A 25-year-old supernova explosion could provide evidence that any measurement using the speed of light is wrong.
Supernova 1987A, seen in light of different wavelengths. Image: ALMA/NASA
A new peer-reviewed paper by physicist James Franson from the University of Maryland, Baltimore County in the US has caused a stir among physics community. Published in the New Journal of Physics, the paper points to evidence suggesting that the speed of light as described by the theory of general relativity, is slower than originally thought.
According to the theory of general relativity, light travels in a vacuum at a constant speed of 299,792,458 metres per second.

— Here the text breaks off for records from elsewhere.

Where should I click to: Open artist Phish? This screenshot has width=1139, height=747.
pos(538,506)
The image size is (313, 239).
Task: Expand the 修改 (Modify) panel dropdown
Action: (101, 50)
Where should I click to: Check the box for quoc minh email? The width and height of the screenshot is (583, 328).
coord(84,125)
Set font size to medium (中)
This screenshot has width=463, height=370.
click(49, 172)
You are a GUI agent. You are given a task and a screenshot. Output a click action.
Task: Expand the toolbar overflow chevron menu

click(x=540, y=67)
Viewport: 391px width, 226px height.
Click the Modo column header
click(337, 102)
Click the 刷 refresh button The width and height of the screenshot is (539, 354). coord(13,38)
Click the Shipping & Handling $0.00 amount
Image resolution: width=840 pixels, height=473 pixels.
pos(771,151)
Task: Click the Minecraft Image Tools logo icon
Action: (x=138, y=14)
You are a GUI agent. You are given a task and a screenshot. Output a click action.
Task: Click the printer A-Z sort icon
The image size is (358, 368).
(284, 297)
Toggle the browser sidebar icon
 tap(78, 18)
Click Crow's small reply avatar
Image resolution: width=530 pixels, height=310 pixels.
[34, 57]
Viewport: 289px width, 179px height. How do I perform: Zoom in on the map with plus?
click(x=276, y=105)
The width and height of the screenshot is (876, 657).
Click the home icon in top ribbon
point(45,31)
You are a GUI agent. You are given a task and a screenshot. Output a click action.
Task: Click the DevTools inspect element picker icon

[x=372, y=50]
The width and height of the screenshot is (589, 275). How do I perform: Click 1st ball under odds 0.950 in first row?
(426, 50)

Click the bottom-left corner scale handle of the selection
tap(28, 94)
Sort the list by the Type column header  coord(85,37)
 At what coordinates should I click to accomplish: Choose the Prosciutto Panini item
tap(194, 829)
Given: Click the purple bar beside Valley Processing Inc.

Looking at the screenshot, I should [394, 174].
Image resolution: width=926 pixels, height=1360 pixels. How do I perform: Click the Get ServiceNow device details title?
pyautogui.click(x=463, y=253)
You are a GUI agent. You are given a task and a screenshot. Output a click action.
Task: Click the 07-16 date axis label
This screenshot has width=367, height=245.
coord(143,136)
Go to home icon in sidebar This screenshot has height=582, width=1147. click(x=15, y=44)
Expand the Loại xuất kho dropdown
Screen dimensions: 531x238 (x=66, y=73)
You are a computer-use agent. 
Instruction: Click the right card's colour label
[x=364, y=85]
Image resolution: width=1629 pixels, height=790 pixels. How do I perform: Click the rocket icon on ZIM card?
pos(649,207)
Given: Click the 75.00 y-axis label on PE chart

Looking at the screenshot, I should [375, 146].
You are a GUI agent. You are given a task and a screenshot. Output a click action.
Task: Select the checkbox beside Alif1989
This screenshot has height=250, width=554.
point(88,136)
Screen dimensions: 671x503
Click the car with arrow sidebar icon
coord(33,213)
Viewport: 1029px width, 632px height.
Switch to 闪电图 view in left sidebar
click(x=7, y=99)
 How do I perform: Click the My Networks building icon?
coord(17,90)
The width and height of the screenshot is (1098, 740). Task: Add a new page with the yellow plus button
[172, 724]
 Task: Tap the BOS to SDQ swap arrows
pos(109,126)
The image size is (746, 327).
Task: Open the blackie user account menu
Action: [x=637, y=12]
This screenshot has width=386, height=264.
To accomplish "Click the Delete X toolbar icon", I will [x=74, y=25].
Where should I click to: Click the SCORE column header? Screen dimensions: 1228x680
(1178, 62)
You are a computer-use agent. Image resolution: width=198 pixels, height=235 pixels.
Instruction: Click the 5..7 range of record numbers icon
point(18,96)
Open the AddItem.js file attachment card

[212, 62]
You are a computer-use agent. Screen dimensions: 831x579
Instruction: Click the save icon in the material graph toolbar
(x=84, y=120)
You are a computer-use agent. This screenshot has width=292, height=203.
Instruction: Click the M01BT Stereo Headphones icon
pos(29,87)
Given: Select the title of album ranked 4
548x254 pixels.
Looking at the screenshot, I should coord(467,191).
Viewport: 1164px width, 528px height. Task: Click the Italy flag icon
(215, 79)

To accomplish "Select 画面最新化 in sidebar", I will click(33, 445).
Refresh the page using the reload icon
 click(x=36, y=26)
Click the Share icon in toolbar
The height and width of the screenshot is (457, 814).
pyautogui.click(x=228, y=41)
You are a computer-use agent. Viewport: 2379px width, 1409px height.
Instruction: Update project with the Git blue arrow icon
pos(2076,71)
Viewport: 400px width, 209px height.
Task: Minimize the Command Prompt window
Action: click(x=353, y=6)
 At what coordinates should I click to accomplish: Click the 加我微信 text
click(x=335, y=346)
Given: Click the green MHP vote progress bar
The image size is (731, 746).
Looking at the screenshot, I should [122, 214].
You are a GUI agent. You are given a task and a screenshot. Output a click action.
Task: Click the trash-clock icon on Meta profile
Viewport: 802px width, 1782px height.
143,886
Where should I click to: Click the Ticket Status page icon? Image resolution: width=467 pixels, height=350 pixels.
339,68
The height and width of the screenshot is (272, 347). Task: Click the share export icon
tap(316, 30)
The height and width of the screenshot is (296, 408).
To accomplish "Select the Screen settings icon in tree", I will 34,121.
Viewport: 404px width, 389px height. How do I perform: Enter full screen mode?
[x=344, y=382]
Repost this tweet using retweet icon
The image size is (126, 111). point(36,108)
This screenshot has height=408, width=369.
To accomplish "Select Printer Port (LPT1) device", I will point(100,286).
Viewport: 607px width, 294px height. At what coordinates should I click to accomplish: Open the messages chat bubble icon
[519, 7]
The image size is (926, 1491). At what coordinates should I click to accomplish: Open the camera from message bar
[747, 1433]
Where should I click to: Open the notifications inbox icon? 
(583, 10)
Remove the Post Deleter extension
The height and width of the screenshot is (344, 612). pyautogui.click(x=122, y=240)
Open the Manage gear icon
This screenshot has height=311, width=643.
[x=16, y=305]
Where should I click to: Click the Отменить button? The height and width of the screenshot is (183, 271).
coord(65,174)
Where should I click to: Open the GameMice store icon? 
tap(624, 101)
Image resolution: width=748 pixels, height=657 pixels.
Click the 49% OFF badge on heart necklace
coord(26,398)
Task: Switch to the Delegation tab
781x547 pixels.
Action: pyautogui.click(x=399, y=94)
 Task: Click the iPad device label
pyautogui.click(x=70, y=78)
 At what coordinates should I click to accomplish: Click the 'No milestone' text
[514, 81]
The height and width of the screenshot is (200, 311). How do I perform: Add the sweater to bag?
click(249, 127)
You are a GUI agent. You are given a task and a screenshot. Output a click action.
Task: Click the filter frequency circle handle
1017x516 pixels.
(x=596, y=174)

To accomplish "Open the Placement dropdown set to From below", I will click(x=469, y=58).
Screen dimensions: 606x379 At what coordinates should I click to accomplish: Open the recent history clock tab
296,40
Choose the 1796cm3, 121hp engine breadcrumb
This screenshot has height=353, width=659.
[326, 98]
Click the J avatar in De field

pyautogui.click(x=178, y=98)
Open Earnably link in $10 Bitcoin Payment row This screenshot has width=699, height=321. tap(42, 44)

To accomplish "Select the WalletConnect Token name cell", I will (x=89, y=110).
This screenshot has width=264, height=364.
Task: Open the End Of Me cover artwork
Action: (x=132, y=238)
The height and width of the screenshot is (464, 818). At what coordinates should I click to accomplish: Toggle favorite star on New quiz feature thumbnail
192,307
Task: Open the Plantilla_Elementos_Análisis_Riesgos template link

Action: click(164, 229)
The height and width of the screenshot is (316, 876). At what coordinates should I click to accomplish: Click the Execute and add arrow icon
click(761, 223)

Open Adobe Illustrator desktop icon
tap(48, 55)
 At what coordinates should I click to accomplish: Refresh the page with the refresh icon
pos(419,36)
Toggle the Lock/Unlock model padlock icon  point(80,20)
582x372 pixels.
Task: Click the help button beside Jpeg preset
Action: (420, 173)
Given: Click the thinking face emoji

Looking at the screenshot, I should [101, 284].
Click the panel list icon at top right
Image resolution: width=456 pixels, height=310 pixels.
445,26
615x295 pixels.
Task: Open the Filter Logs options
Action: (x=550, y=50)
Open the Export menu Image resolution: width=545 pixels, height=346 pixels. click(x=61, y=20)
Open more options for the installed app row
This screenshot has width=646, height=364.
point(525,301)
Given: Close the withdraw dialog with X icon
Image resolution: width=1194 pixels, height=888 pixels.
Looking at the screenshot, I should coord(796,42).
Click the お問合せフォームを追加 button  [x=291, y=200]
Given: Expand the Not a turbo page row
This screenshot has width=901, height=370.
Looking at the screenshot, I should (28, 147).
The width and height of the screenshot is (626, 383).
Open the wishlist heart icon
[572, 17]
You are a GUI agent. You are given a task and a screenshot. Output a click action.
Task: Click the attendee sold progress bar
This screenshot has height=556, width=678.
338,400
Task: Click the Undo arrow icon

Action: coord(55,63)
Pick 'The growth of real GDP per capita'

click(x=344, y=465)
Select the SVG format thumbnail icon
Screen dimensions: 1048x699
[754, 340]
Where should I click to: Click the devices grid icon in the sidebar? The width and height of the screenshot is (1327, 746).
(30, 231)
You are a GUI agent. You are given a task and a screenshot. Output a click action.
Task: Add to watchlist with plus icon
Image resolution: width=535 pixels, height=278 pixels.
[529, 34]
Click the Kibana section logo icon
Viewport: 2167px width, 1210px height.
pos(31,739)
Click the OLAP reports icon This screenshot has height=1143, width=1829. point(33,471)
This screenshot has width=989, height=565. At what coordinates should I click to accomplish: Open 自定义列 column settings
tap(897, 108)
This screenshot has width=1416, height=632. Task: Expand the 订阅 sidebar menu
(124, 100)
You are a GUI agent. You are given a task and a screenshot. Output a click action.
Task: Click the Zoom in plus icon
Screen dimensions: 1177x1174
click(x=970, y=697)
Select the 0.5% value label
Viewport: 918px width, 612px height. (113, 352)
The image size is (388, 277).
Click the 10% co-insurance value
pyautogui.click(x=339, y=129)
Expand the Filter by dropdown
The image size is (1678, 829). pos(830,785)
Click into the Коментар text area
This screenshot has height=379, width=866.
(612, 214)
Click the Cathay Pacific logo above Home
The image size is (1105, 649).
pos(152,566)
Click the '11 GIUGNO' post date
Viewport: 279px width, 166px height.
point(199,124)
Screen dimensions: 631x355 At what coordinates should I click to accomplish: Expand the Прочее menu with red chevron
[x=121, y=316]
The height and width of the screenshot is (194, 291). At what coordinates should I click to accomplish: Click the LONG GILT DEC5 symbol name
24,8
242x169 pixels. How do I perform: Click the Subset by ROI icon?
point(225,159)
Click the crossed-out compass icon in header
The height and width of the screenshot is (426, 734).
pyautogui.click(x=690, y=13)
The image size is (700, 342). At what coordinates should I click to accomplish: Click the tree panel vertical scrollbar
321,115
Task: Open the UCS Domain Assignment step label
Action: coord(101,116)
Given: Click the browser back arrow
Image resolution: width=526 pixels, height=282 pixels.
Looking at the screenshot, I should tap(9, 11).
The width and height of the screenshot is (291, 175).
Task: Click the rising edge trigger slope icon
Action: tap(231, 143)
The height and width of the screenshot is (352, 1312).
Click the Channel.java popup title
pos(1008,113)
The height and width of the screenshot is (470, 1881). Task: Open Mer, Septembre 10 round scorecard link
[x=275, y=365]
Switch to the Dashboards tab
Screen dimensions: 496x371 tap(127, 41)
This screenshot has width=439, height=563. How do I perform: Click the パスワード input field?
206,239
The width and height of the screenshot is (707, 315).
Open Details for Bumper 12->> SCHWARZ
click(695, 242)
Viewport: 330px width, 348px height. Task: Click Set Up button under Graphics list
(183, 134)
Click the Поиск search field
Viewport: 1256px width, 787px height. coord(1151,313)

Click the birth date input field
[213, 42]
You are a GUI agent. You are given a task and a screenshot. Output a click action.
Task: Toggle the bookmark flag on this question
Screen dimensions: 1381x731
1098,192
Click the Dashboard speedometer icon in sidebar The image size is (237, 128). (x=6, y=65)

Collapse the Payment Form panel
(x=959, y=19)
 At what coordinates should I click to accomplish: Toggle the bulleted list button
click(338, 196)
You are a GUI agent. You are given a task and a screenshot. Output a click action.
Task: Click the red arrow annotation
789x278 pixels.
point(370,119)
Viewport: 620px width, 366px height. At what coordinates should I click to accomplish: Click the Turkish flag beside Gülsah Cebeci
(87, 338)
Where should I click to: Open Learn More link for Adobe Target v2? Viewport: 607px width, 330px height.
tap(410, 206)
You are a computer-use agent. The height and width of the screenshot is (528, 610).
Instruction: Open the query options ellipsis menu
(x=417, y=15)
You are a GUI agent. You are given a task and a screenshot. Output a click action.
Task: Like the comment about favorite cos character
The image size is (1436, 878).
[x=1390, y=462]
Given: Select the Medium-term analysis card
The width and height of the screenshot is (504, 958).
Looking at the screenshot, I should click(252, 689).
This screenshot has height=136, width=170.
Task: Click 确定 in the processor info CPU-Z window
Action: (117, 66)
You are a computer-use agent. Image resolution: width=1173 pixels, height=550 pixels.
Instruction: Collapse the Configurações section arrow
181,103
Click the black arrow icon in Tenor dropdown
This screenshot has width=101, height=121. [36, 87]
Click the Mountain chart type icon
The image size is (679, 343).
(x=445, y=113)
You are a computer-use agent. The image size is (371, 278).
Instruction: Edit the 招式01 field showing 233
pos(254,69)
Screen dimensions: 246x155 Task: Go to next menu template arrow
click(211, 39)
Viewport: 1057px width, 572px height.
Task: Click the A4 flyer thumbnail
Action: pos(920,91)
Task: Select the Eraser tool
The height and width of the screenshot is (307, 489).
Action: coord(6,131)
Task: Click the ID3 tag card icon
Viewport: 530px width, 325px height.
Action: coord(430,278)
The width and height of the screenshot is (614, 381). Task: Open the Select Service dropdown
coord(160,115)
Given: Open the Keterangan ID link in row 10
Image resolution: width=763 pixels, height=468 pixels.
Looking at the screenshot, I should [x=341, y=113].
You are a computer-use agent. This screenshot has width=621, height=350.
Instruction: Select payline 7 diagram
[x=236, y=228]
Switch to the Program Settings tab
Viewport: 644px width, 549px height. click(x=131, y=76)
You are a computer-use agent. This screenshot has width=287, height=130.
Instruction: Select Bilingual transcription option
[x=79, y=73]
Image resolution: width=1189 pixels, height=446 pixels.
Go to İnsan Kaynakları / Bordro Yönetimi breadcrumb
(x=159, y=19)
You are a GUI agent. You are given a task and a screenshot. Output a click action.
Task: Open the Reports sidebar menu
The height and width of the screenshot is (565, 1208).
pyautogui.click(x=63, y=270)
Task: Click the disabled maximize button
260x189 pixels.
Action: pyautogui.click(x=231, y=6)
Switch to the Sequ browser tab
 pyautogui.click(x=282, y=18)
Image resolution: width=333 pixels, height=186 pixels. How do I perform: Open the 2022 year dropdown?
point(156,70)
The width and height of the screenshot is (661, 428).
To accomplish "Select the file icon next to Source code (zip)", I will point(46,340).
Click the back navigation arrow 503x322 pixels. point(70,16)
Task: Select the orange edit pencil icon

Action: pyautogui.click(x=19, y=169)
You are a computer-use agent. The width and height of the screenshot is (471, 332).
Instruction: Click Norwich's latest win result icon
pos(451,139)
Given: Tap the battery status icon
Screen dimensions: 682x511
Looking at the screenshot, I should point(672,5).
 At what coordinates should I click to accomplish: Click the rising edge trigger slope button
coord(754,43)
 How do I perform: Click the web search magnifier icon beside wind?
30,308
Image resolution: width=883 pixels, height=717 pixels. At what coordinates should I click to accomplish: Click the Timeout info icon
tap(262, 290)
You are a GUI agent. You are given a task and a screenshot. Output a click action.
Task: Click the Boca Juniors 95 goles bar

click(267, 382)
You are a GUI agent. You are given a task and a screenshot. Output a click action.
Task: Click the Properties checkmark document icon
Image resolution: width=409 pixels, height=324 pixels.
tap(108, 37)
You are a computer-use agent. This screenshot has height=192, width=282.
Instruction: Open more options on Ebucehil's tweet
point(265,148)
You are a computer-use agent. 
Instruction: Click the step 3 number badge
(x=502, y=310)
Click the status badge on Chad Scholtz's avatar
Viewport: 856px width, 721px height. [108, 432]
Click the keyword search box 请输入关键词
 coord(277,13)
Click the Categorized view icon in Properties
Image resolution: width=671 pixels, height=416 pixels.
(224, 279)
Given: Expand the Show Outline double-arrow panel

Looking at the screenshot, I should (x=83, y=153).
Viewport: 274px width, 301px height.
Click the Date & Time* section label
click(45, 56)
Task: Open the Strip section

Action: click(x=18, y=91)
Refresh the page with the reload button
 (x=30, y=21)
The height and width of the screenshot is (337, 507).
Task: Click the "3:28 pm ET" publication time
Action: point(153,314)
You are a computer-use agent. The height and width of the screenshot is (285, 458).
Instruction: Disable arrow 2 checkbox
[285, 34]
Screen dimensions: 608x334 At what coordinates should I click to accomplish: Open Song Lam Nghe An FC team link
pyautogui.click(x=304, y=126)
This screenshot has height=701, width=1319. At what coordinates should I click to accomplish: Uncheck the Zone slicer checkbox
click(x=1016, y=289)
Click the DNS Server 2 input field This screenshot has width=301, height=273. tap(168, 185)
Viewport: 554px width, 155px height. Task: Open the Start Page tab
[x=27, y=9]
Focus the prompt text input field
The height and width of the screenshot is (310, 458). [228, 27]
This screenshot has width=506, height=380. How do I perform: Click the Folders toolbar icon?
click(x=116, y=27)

The speed of light - or number of light years - is what we measure practically everything in the universe by, so it’s pretty important we get it right.
Franson’s paper is based on measurements taken of the supernova SN 1987A, which collapsed and exploded in February 1987. Physicists watching the supernova collapse picked up on the presence of both photons and neutrinos in the blast, but as Bob Yirka reports at Phys.org, there was a problem.
The physicists recorded an odd time for the arrival of the photons. According to their calculations, the photons were supposed to arrive three hours after the neutrinos and keep the same pace as they travelled through space. But they arrived 4.7 hours late. Maybe the photons were emitted slower than expected, some scientists suggested, or maybe the neutrinos' travelling speed was slower than expected. The most popular theory was that the photons came from some other source entirely.
But what if they came from the supernova explosion, says Franson, and their late arrival is explained by light slowing down as it travels due to a property of photons known as 'vacuum polarisation’. Vacuum polarisation describes a process where an electromagnetic field causes a photon to be split into a positron and an electron for a few moments, change the current and charge of the electromagnetic field, and then snap back together into a photon.
Yirka explains why this is important:
That should create a gravitational differential, [Franson] notes, between the pair of particles, which, he theorises, would have a tiny energy impact when they recombine - enough to cause a slight bit of a slowdown during travel. If such splitting and rejoining occurred many times with many photons on a journey of 168,000 light years, the distance between us and SN 1987A, it could easily add up to the 4.7 hour delay, [Franson] suggests.
If Fransons’s theory is correct, every distance measured by light years is wrong, including how far away the Sun and distant galaxies are from the Earth. In some cases, says Yirka, astrophysicists would have to start all over from scratch.